CRP's Richard Booth Receives Adirondack Wilderness Award
The advocacy group Adirondack Wild: Friends of the Forest Preserve has given its highest honor, the Paul Schaefer Wilderness Award, to CRP Professor Richard Booth. Booth, a former New York State Adirondack Park Agency (APA) member and state land chair, received the award at Adirondack Wild's annual meeting on October 1 in Indian Lake, New York.
The award is named for Paul Schaefer, a leading conservationist whose decades of work to protect the Adirondack Park inspired the creation of Adirondack Wild. Adirondack Wild's mission is to advance New York's "forever wild" legacy and forest preserve policies in the Adirondack and Catskill parks. Booth left the APA this summer after more than eight years of service — Dan Plumley of Adirondack Wild called him "the conscience of the APA."

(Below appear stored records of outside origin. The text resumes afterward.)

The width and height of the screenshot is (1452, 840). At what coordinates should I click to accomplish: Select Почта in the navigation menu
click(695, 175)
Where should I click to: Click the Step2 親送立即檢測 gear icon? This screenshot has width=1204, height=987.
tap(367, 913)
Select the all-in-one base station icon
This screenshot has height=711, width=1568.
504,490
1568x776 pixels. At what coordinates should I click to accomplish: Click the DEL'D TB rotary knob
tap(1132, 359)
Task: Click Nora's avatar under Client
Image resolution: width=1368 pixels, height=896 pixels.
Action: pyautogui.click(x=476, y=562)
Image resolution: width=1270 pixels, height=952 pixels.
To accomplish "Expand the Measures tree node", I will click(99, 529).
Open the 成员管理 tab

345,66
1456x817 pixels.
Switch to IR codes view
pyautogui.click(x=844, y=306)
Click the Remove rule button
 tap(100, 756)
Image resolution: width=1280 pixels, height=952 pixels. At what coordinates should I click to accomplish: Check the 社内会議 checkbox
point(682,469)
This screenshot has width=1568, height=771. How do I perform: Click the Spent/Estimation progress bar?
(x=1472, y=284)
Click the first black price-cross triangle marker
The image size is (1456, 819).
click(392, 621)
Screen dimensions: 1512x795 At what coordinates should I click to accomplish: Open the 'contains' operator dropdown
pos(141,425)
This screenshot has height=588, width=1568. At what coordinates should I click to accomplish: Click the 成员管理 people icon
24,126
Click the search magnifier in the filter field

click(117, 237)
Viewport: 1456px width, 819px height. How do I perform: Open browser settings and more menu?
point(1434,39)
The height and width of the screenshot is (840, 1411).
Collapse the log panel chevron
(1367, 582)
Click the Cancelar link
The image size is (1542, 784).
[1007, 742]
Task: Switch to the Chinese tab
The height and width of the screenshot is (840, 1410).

"I'm deeply honored by this award, and to have been a voice for protecting the Adirondacks," said Booth, who was born in New York's north country in Plattsburgh, and spent much of his early life in the Adirondack forests camping and leading groups in the park.
The award honors Booth for his many achievements, including leadership in the 2013 classification of the Essex Chain of Lakes and Pine Lake Primitive Areas in Newcomb, Minerva, and Indian Lake; and for "consistently upholding the integrity of the APA's legislative responsibilities under the Adirondack Park's State Land Master Plan (APSLMP) and Private Land Use and Development Plan," according to Adirondack Wild.
Because the APA regulates non-state land development and sets policy concerning the recreational use of state lands within the park, heated debate is the norm, according to Booth. "In the Adirondack Park the controversy over state land issues almost always takes the form of passive recreational uses — such as hiking, camping, and canoeing — versus mechanized or motorized recreational uses on state lands as well as motorized access into those lands," said Booth. "It's the conflicting interests of hikers, kayakers, and hunters versus motor-boaters, snowmobilers, and bicyclists."
During his years with the APA, Booth cast the agency's only vote against the Adirondack Club and Resort in Tupper Lake, a 6,300-acre luxury residential community and outdoor recreational facility. He voted against the Essex Chain of Lakes Unit Management Plan, because, he said, "the plan was inconsistent with the APSLMP." In addition, Booth voted against a package of 2016 amendments to the APSLMP because they allowed the use of motorized vehicles and widespread use of bicycles in designated primitive areas, and permitted the construction of steel bridges on all trails and across all streams in wild forest areas throughout the park. In his final week with the APA, Booth issued a public memo that, he said, "urged the strong protection of wilderness values whenever the agency undertakes state lands Master Plan classifications dealing with large-acreage additions to the New York State Forest Preserve."
Reflecting on his time at the APA and life-long conservation work in the Adirondacks, Booth says, "It was a great deal of work. Always controversial, always interesting, sometimes frustrating, and often fun."